Of all the lines below, output only those starting at the one with "Where should I click to: Click the Gmail" and ending at the one with "Task: Click the two-star", both ends included, exactly as written.

::::::

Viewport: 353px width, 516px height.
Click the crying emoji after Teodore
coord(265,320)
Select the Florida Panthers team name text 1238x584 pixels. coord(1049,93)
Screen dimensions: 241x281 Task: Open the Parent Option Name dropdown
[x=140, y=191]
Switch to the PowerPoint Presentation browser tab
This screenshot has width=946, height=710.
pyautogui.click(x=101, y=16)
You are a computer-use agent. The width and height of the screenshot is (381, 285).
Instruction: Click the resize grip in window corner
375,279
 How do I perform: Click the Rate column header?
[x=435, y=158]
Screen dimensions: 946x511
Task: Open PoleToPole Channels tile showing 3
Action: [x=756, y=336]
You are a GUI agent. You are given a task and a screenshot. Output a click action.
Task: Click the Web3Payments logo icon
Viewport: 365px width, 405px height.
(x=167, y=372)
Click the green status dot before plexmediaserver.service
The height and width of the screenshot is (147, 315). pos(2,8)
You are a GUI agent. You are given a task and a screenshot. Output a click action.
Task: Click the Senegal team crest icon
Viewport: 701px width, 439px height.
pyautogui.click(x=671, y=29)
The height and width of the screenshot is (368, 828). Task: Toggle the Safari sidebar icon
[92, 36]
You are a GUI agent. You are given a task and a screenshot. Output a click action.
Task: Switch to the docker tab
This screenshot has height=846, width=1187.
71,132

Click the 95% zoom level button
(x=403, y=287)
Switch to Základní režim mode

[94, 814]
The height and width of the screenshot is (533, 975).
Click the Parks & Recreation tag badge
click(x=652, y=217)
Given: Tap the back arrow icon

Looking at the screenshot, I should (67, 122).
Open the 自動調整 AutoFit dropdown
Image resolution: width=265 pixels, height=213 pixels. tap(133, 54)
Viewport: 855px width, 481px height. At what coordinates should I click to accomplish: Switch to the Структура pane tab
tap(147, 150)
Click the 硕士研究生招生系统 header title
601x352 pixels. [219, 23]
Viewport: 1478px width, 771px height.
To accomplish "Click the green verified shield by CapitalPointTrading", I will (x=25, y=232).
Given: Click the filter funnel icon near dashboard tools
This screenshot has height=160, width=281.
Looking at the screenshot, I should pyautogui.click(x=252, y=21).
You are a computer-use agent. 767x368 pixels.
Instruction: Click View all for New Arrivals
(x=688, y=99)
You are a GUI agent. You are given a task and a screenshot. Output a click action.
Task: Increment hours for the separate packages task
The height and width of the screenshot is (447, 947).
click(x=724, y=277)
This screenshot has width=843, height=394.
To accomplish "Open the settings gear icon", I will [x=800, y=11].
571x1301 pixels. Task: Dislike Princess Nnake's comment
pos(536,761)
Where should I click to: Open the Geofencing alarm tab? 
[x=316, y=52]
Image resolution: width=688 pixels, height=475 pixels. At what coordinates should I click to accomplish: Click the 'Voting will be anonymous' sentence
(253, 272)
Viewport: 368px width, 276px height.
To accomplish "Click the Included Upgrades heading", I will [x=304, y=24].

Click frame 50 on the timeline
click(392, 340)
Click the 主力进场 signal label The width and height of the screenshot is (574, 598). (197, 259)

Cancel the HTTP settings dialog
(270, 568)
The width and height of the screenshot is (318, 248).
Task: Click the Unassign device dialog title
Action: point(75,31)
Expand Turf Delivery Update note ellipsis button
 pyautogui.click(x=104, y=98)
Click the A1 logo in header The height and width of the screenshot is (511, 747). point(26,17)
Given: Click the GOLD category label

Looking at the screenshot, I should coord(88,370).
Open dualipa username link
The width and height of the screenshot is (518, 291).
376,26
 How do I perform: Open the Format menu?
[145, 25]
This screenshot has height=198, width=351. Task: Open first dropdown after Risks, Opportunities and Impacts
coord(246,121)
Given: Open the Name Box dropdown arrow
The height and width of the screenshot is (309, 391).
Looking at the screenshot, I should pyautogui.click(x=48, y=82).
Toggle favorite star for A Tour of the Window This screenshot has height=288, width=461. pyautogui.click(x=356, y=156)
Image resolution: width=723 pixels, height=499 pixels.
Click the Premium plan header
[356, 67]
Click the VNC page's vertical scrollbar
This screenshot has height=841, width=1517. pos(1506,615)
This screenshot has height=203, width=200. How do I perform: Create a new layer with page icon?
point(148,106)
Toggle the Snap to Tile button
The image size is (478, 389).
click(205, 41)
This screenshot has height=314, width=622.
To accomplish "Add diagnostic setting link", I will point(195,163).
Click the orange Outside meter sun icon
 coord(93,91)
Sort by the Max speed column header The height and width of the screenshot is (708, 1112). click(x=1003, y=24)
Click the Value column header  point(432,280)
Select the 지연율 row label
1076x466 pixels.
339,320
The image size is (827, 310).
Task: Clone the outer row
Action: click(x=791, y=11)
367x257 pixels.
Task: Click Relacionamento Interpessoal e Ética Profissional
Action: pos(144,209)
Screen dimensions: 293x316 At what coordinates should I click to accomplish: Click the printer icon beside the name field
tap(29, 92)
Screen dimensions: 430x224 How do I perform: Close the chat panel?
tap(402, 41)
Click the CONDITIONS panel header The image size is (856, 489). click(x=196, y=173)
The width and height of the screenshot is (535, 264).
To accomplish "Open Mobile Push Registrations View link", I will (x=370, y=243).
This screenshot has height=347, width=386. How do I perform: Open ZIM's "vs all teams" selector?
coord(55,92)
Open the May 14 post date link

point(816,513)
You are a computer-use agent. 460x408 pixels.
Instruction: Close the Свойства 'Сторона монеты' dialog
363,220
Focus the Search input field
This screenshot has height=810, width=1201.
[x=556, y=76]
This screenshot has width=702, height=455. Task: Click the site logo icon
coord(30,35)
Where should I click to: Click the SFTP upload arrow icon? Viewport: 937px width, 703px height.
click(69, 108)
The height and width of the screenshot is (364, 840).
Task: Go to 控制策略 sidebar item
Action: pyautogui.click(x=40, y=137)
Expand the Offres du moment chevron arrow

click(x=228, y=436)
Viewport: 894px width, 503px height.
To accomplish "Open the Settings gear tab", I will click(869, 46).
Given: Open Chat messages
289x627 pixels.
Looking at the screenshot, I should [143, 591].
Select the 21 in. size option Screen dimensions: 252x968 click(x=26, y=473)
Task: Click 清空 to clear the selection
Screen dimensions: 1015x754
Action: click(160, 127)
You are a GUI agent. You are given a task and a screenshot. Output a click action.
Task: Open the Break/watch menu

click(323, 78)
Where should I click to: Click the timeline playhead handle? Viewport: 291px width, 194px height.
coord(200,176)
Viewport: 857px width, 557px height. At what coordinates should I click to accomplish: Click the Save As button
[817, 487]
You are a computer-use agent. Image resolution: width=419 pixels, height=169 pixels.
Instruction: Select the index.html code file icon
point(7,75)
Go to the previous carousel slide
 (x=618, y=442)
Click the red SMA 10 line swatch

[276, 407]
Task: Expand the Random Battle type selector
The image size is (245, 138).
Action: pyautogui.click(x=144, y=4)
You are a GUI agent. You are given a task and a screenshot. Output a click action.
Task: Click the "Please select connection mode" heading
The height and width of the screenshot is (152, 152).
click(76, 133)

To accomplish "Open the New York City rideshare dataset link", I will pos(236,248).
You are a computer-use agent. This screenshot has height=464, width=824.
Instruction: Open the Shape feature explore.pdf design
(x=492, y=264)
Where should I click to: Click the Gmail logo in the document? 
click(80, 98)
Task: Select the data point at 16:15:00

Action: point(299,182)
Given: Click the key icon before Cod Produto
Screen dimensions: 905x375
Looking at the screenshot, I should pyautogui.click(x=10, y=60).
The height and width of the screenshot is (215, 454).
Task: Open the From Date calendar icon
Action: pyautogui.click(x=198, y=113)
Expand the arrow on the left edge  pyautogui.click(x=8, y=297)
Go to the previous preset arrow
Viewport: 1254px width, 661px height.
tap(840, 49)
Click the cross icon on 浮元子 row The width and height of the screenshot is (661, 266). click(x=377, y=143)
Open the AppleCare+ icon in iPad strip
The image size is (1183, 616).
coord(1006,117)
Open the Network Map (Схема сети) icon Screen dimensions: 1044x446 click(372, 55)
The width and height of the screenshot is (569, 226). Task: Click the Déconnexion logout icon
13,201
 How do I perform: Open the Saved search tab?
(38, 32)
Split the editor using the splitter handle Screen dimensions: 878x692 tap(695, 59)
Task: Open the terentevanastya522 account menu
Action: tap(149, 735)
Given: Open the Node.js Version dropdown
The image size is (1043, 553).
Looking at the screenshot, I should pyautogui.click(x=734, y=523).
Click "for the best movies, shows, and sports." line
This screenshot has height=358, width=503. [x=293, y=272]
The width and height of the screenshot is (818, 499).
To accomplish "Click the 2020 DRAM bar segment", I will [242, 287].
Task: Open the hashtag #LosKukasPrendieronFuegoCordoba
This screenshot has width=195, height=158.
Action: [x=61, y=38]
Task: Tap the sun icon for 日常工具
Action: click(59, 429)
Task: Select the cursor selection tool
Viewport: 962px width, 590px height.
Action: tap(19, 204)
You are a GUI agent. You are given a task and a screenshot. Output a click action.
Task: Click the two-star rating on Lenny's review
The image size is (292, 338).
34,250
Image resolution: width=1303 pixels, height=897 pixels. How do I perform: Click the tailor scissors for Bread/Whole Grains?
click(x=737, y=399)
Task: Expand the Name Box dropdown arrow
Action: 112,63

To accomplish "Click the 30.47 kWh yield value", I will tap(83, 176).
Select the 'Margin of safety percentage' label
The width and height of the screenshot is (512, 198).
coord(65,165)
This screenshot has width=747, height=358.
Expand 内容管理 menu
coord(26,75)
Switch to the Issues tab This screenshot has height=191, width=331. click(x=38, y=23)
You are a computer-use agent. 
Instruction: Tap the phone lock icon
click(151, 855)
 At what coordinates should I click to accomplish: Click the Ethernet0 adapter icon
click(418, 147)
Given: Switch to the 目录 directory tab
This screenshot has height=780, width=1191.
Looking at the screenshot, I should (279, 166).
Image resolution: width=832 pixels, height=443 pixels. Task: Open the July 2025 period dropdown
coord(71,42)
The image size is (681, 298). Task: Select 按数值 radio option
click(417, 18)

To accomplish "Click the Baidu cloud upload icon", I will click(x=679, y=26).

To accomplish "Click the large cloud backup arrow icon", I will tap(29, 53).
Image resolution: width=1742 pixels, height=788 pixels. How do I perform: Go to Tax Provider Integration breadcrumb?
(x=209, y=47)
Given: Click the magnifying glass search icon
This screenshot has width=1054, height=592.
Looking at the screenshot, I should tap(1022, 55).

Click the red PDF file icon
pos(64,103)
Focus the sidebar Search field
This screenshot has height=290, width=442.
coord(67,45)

::::::

## Your solution
Where should I click to: Click the Gmail logo in the document? 
click(80, 98)
Task: Select the data point at 16:15:00

Action: point(299,182)
Given: Click the key icon before Cod Produto
Screen dimensions: 905x375
Looking at the screenshot, I should pyautogui.click(x=10, y=60).
The height and width of the screenshot is (215, 454).
Task: Open the From Date calendar icon
Action: pyautogui.click(x=198, y=113)
Expand the arrow on the left edge  pyautogui.click(x=8, y=297)
Go to the previous preset arrow
Viewport: 1254px width, 661px height.
tap(840, 49)
Click the cross icon on 浮元子 row The width and height of the screenshot is (661, 266). click(x=377, y=143)
Open the AppleCare+ icon in iPad strip
The image size is (1183, 616).
coord(1006,117)
Open the Network Map (Схема сети) icon Screen dimensions: 1044x446 click(372, 55)
The width and height of the screenshot is (569, 226). Task: Click the Déconnexion logout icon
13,201
 How do I perform: Open the Saved search tab?
(38, 32)
Split the editor using the splitter handle Screen dimensions: 878x692 tap(695, 59)
Task: Open the terentevanastya522 account menu
Action: tap(149, 735)
Given: Open the Node.js Version dropdown
The image size is (1043, 553).
Looking at the screenshot, I should pyautogui.click(x=734, y=523).
Click "for the best movies, shows, and sports." line
This screenshot has height=358, width=503. [x=293, y=272]
The width and height of the screenshot is (818, 499).
To accomplish "Click the 2020 DRAM bar segment", I will [242, 287].
Task: Open the hashtag #LosKukasPrendieronFuegoCordoba
This screenshot has width=195, height=158.
Action: [x=61, y=38]
Task: Tap the sun icon for 日常工具
Action: click(59, 429)
Task: Select the cursor selection tool
Viewport: 962px width, 590px height.
Action: tap(19, 204)
You are a GUI agent. You are given a task and a screenshot. Output a click action.
Task: Click the two-star rating on Lenny's review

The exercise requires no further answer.